Mentira! Transamos sim. Mas foi tão suave que nem pareceu que gastamos energia. Eu peguei o creme no criado-mudo e passei em mim. Depois, de conchinha, fizemos amor. Eu me introduzi nele, o abracei pela cintura e não desgrudamos. Por não haver movimentos rápidos, demoramos muito. E que bom que foi assim. Ele gemia baixinho e eu chupava seu pescoço e orelha. Não saímos dessa posição durante todo o ato e não dissemos nada, além de gemidos. Ficamos suados. Entre as nádegas do Caio e a minha virilha era suor puro. Ele gozou antes. Ele se masturbava enquanto fazíamos amor. Depois eu gozei.
Ainda ficamos um tempo grudados. Eu gemi um pouco mais alto no ouvido dele. Depois ele me beijou. Fomos tomar banho. Fizemos muita espuma e ficamos jogando um no outro. O banho foi rápido.
Ficou tarde, então fui para casa.
- Me dá um toque quando chegar em casa viu?
- Tá bom, coração.
Chegando em casa, encontro minha mãe, meu pai e meu irmão na sala.
- Oi, povo! - eu disse.
- Sente aqui, pois a gente vai conversar. - disse o meu pai sério.
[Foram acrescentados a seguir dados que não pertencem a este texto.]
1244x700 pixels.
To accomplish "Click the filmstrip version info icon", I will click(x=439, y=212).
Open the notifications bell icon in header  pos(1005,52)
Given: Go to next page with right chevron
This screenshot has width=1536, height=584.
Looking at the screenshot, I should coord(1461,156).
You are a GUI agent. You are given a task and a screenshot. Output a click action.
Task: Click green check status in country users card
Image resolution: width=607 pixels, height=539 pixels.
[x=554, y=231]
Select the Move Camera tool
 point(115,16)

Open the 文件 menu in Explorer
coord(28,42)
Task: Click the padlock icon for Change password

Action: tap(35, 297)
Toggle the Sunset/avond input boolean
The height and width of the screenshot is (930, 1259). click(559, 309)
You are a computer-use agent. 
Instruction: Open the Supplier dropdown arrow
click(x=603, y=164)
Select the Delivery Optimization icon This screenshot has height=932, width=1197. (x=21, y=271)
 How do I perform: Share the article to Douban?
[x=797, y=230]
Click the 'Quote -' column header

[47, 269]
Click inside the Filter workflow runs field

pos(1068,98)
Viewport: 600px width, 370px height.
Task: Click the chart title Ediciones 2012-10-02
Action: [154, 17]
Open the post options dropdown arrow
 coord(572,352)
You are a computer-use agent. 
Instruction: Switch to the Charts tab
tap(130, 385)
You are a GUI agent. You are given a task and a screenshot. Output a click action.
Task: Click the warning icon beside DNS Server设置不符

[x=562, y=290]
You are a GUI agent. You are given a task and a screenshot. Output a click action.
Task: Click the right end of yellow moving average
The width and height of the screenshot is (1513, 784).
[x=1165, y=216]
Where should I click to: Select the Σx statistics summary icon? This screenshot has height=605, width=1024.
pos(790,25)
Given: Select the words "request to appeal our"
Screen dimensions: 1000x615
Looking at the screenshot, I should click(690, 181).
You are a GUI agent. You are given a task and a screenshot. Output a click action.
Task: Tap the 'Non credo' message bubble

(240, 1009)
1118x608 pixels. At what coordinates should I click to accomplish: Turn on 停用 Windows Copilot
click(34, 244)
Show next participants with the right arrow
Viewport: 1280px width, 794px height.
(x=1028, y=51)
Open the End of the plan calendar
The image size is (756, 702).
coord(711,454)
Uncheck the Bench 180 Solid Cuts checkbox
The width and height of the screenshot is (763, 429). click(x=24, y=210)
Eu fiquei um pouco assustado, pois para mim tudo era motivo de alertas. Eu me sentei ao lado do meu irmão. Ele se levantou do meu lado e sentou em um dos pufs da sala. Eu estranhei. Eu olhei para o meu pai.
- O que foi?
- Sua mãe disse que você a xingou hoje.
Eu olhei para a minha mãe, que se encontrava de cabeça baixa. Eu achei aquilo tudo muito estranho.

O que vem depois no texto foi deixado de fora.